WHAT NEEDS TO BE DONE:
Could you transcribe exactly the lines from the one containing "Given: Open the table settings gear" through the end of the listing below, both included, but none of the pictures?

SOURCE MATERIAL:
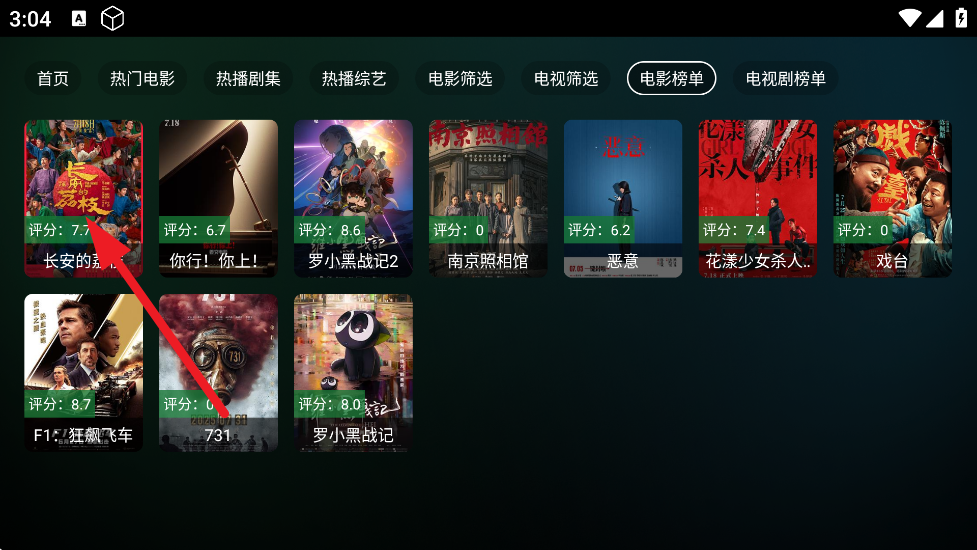Select the highlighted 电影榜单 tab
Viewport: 977px width, 550px height.
(x=672, y=78)
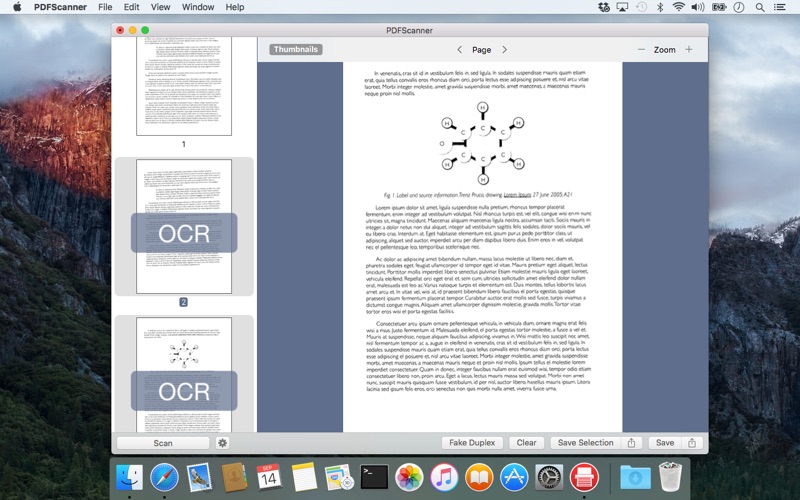
Task: Select page 2 thumbnail with OCR overlay
Action: (184, 227)
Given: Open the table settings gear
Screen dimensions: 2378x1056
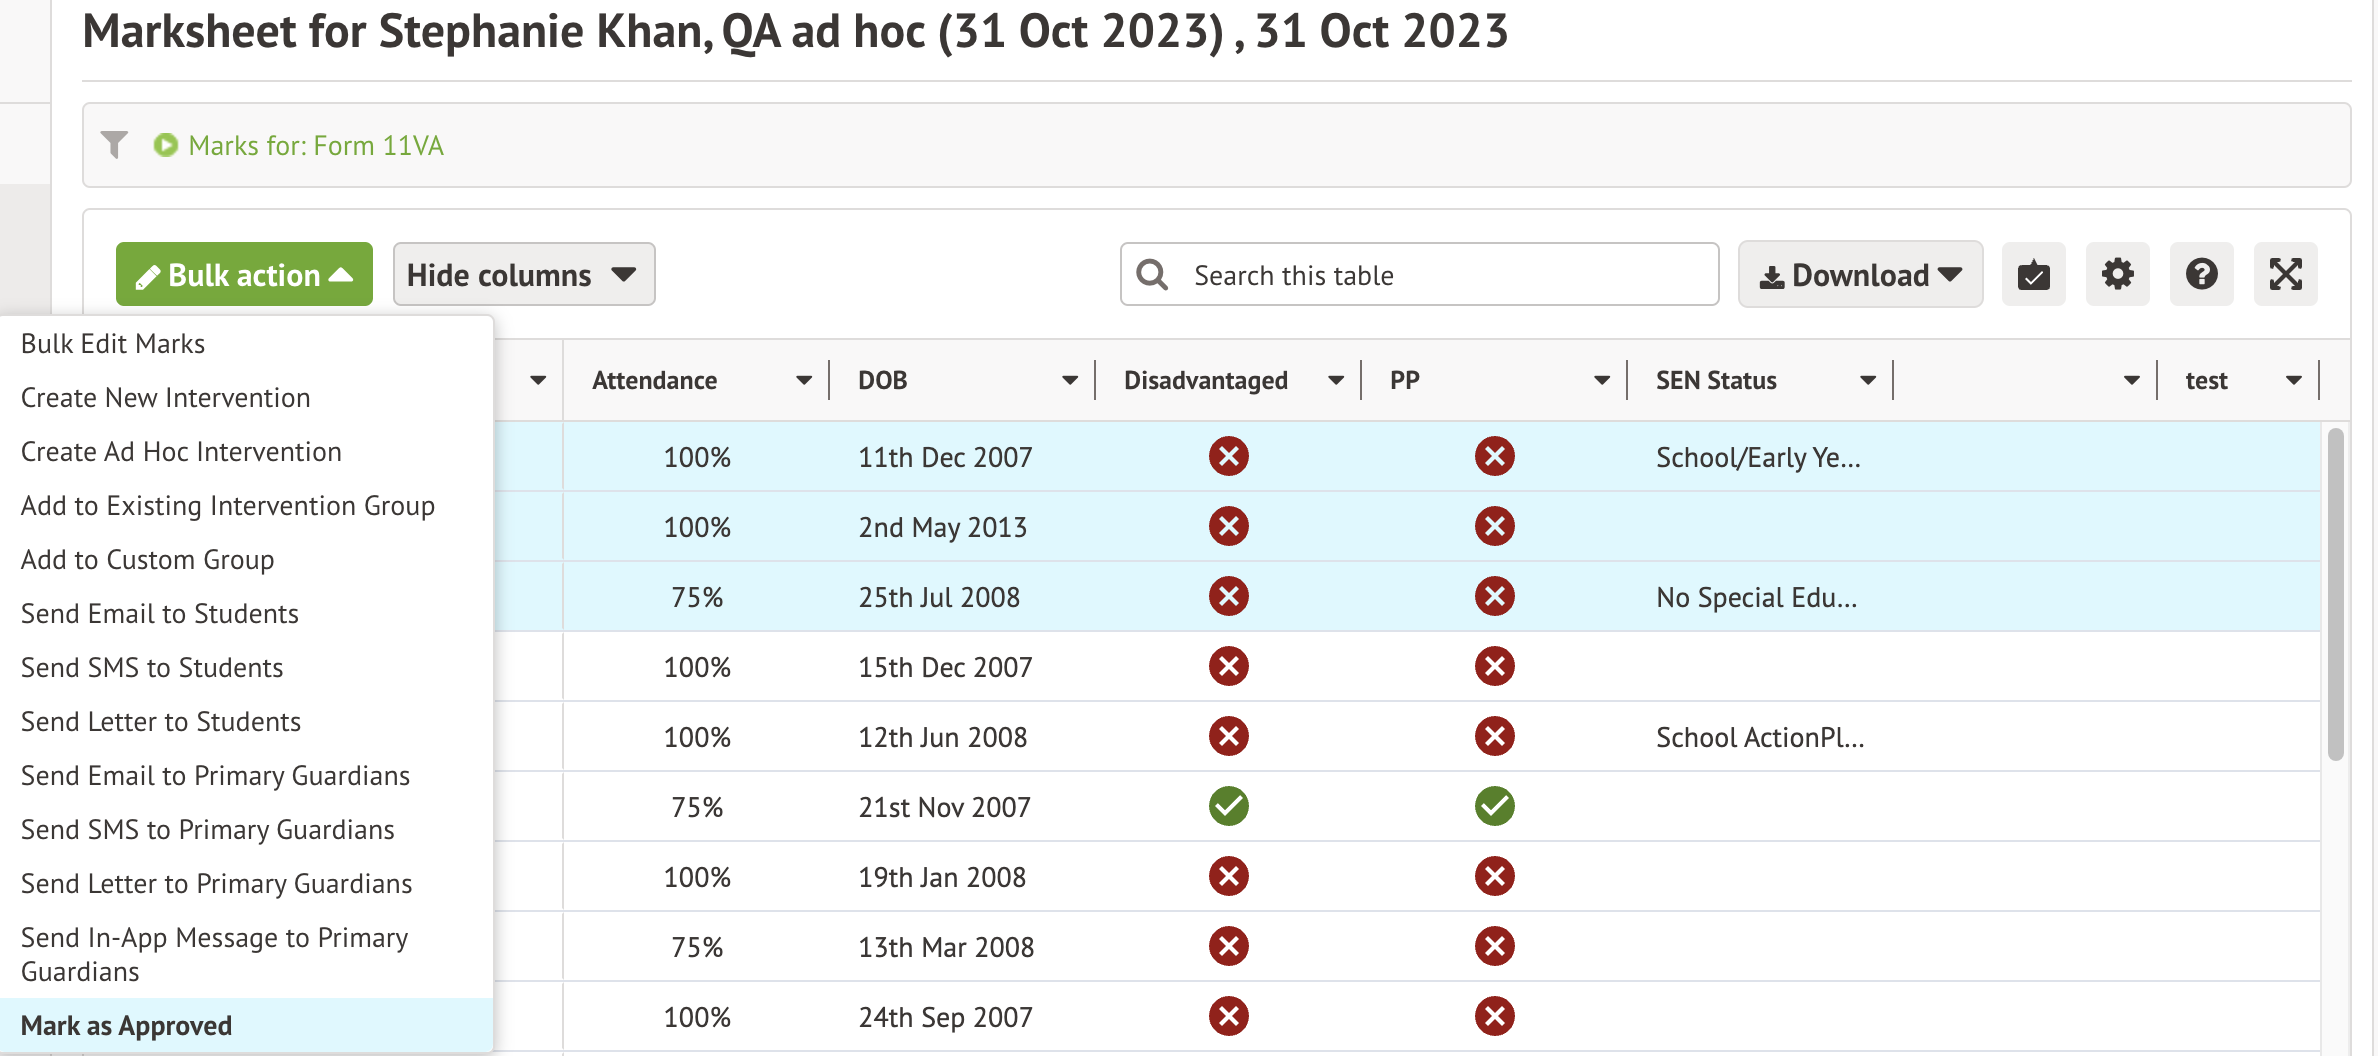Looking at the screenshot, I should point(2117,274).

PROBLEM SOLUTION:
Given: Open the table settings gear
Screen dimensions: 2378x1056
Looking at the screenshot, I should point(2117,274).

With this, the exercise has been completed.